1. It gives the mother the opportunity to avoid her own conflict of ambivalent attitude towards the child and provides the form of treatment that is consonant with her unconscious demands and fears. As a mother of a sick child, she receives a false identity that allows her to distinguish herself from the child in this role and thereby allow him to delimit in other areas, for example, in the field of intellectual activity.

2. By adapting to the unconscious conflict of the mother's ambivalence in the form of illness, it gives the child the opportunity to gain freedom of maneuver for the development of the functions of his I in other zones.

However, the child pays for this stabilization of the symbiotic relationship with the mother with a very sensitive constraint.
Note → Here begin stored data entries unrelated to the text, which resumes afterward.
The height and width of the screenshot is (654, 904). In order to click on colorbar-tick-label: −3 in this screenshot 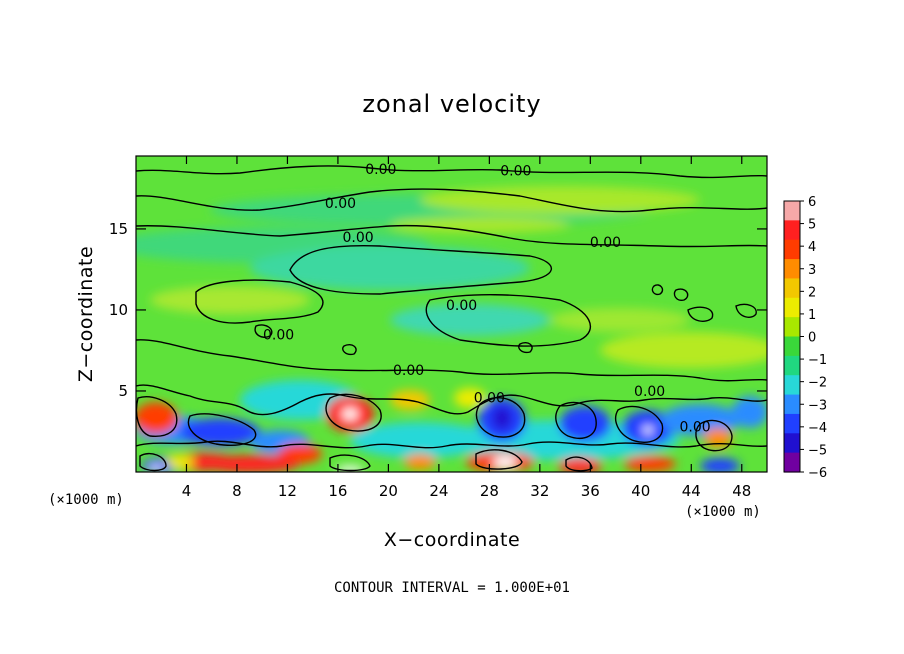, I will do `click(818, 406)`.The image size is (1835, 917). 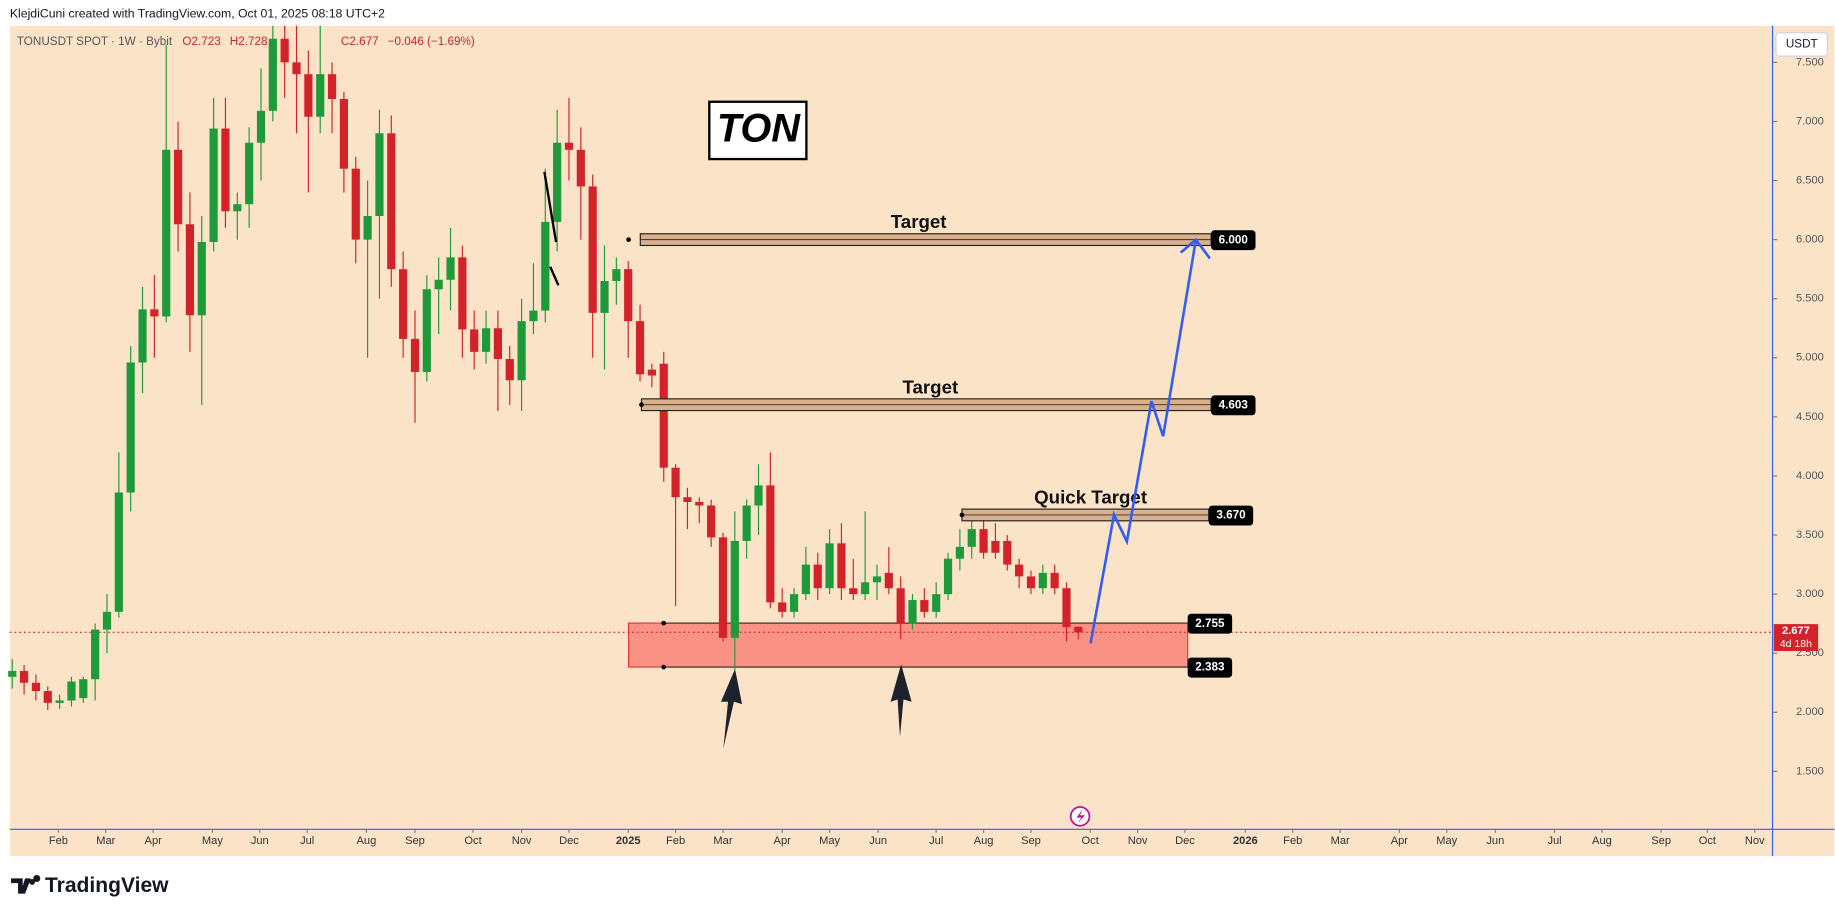 What do you see at coordinates (1090, 498) in the screenshot?
I see `target-name: Quick Target` at bounding box center [1090, 498].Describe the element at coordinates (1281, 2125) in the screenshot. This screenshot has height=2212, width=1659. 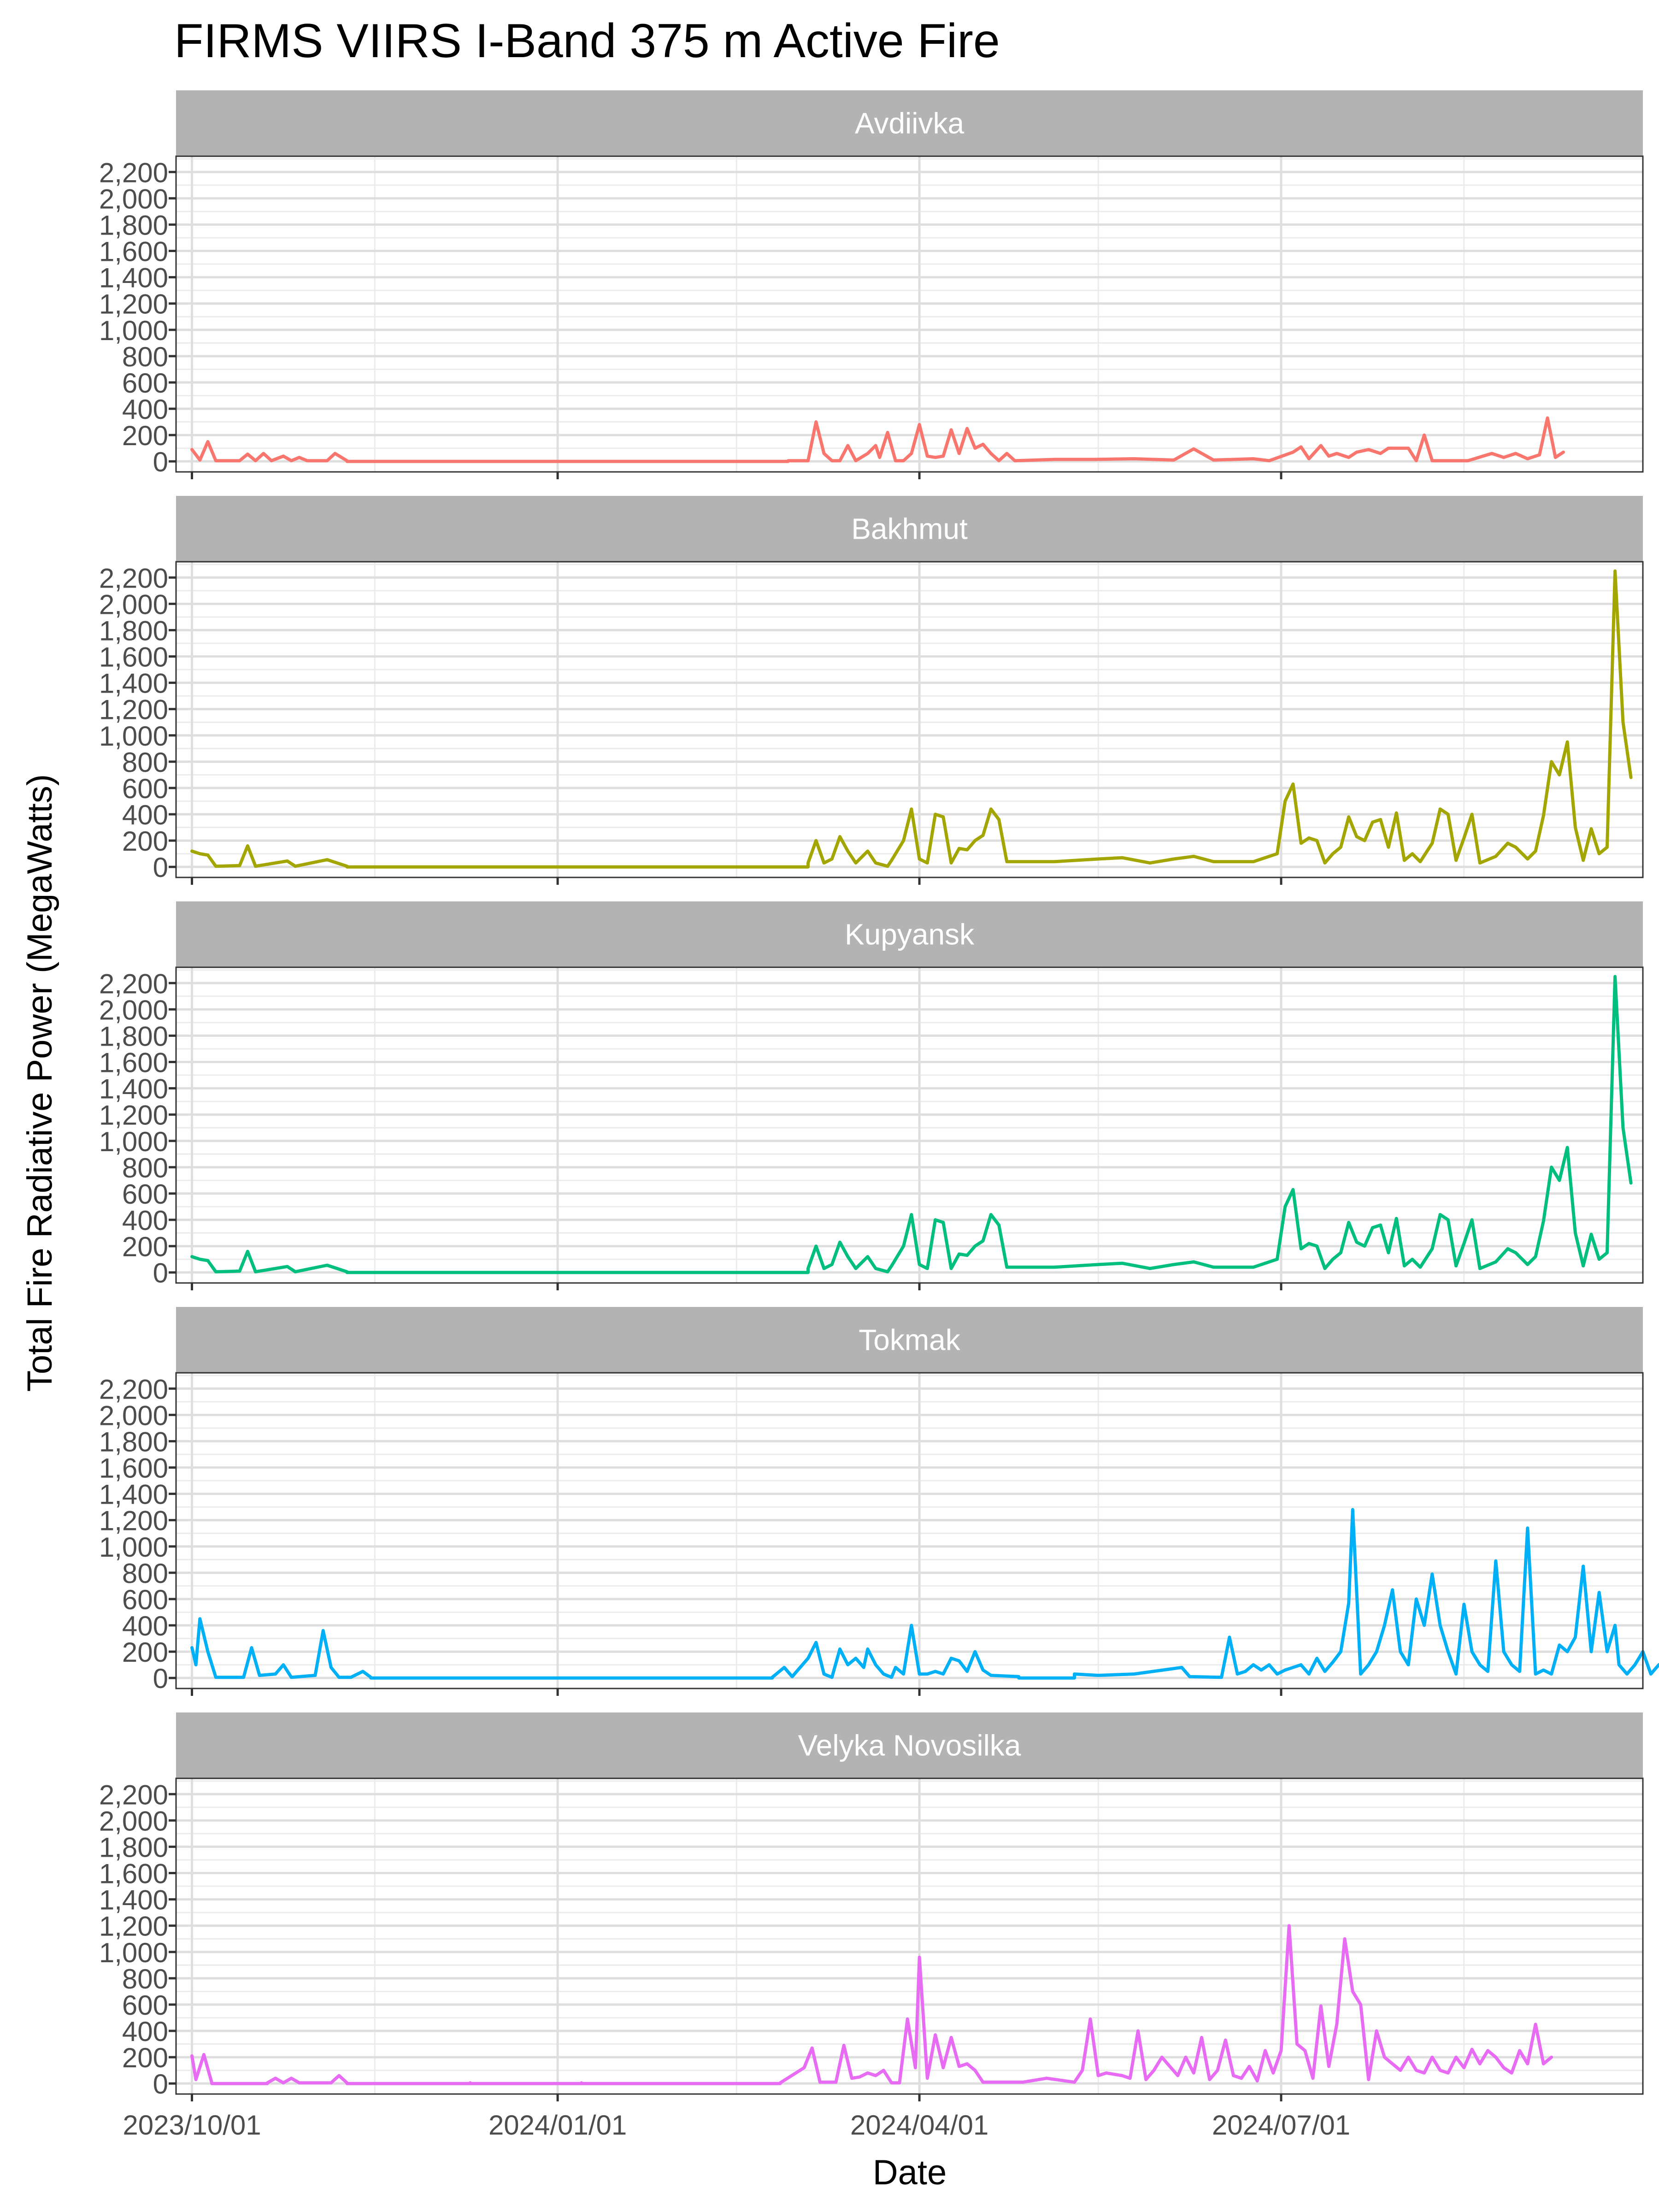
I see `x-tick-label: 2024/07/01` at that location.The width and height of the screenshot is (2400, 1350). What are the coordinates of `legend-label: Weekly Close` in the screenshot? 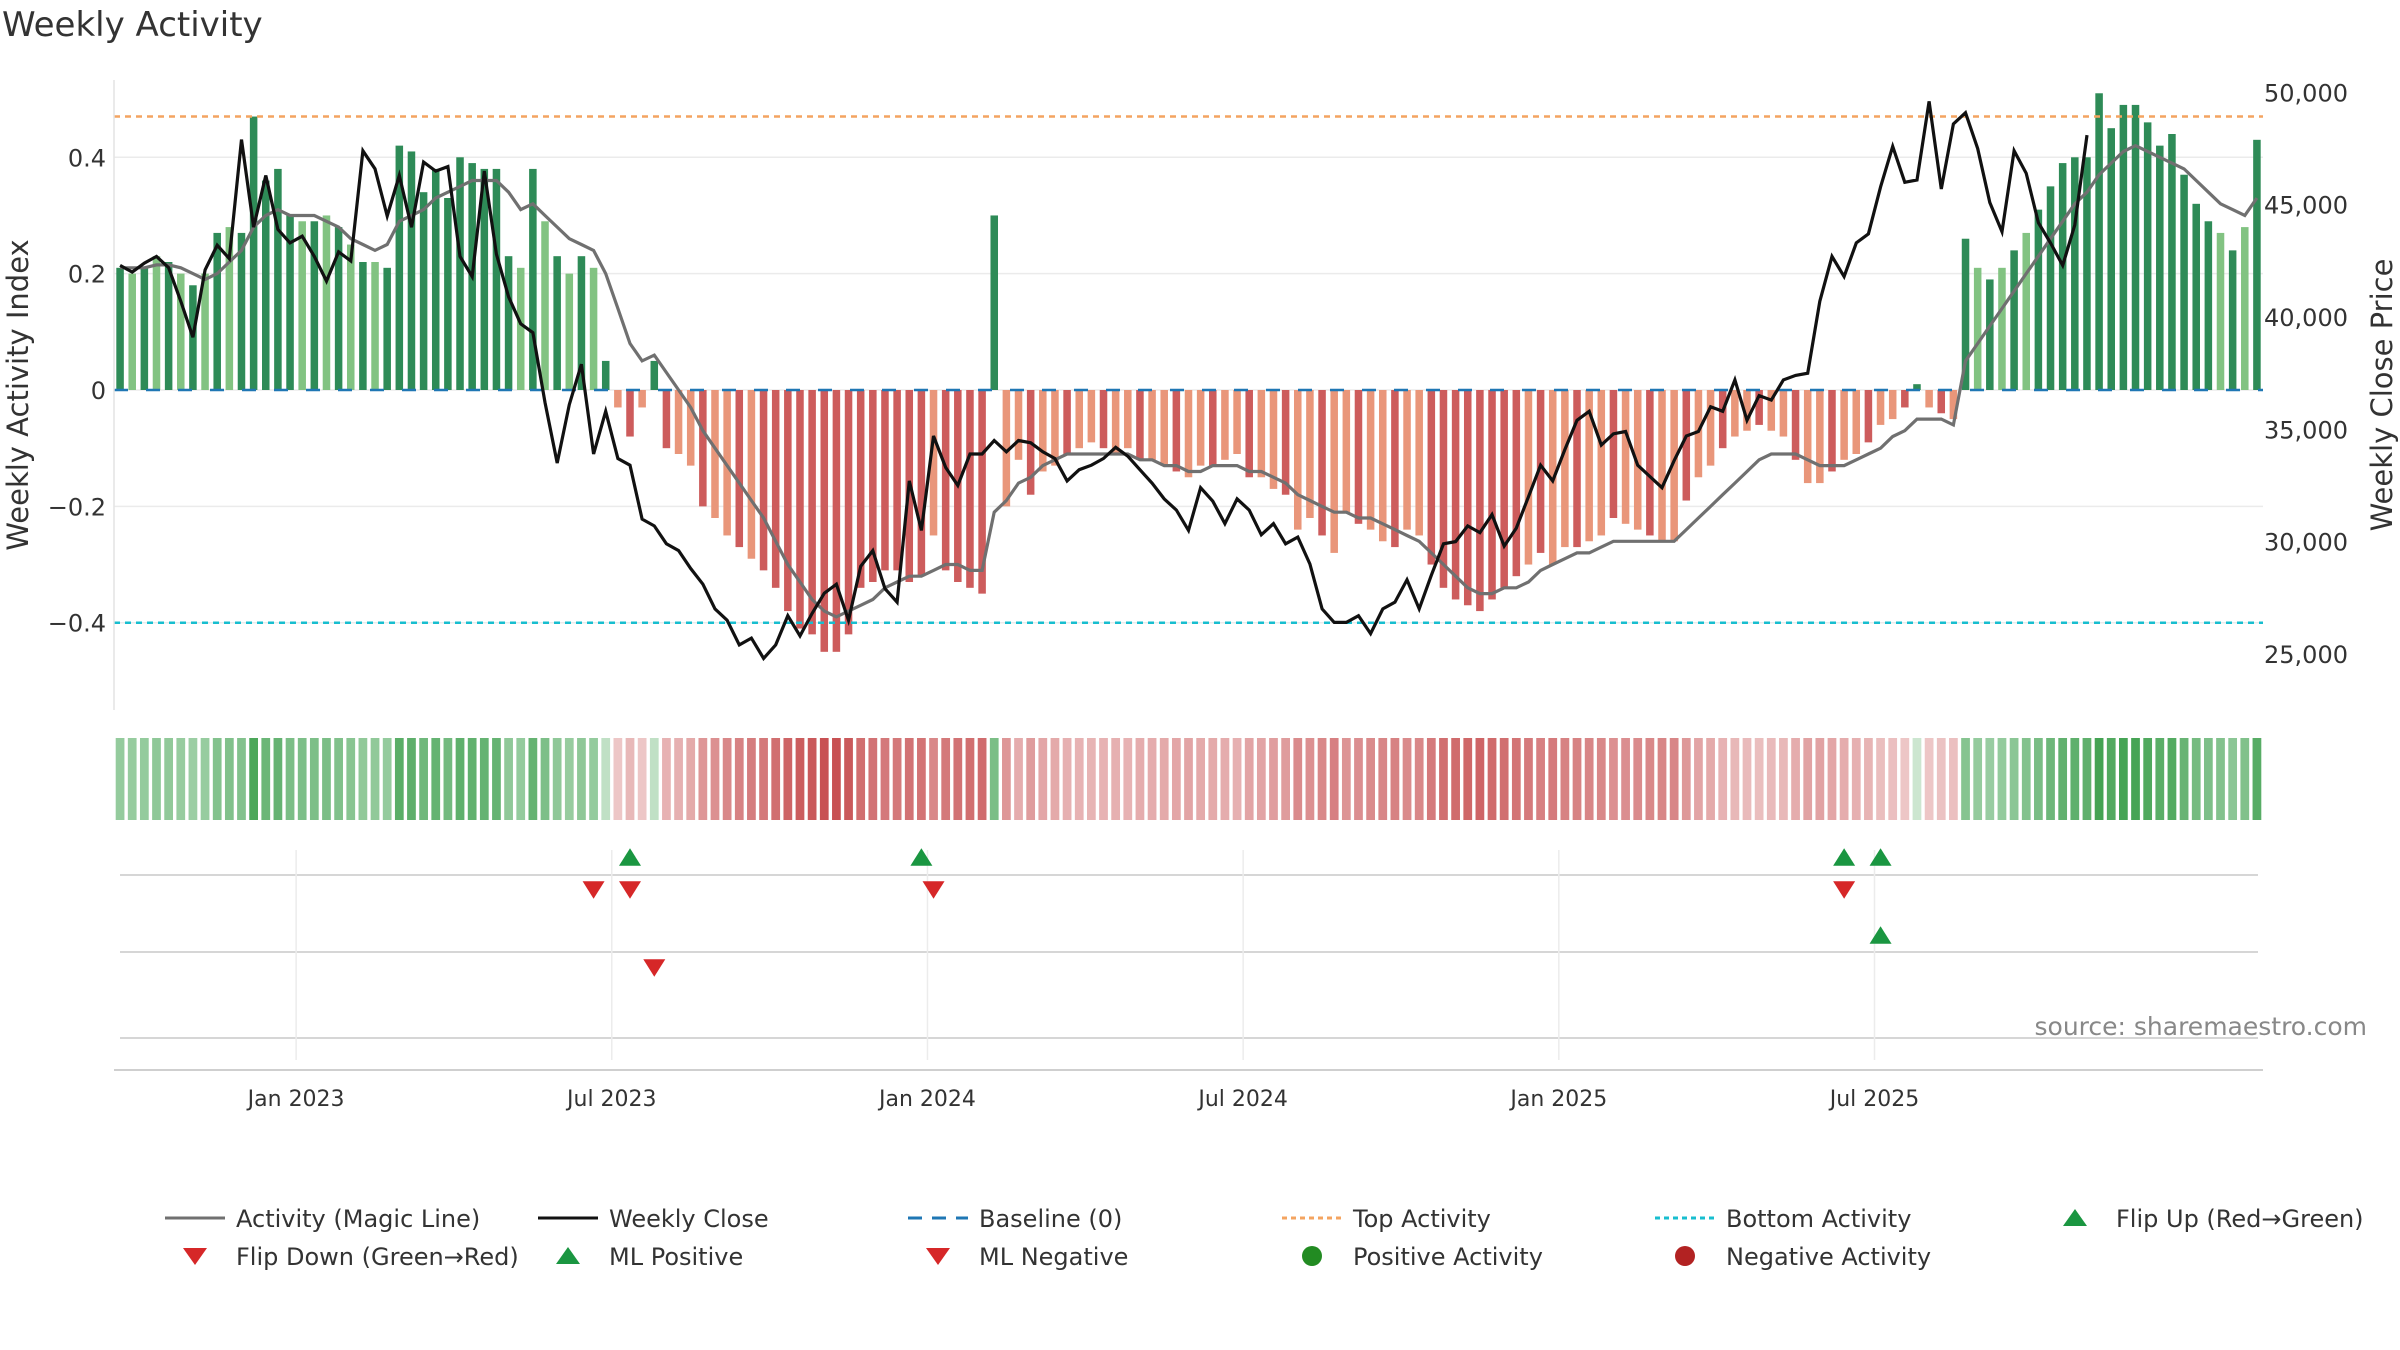 It's located at (689, 1219).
He has, as they say, on his own skin to experience the conflict of the mother's ambivalence, her inability to delimit her identity. The mother, who compensates for the child's unconscious rejection by caring for and caring for him when he is sick, forces him to give up his independence and serve as a symptom bearer to the mother to resolve her identity conflict.

It can be said that a psychosomatically ill child serves the mother as a means of embodying her unconscious identity conflict in the maternal role, thereby making it possible to control this conflict. The child serves the mother, so to speak, as an external bearer of the symptoms. In the same way, as a mother, out of fear of her identity, can function only as a pseudo-mother, since she also makes the child she cares for, so the child can use only the false identity of a psychosomatic patient to thereby close herself A "hole" in the mother's self.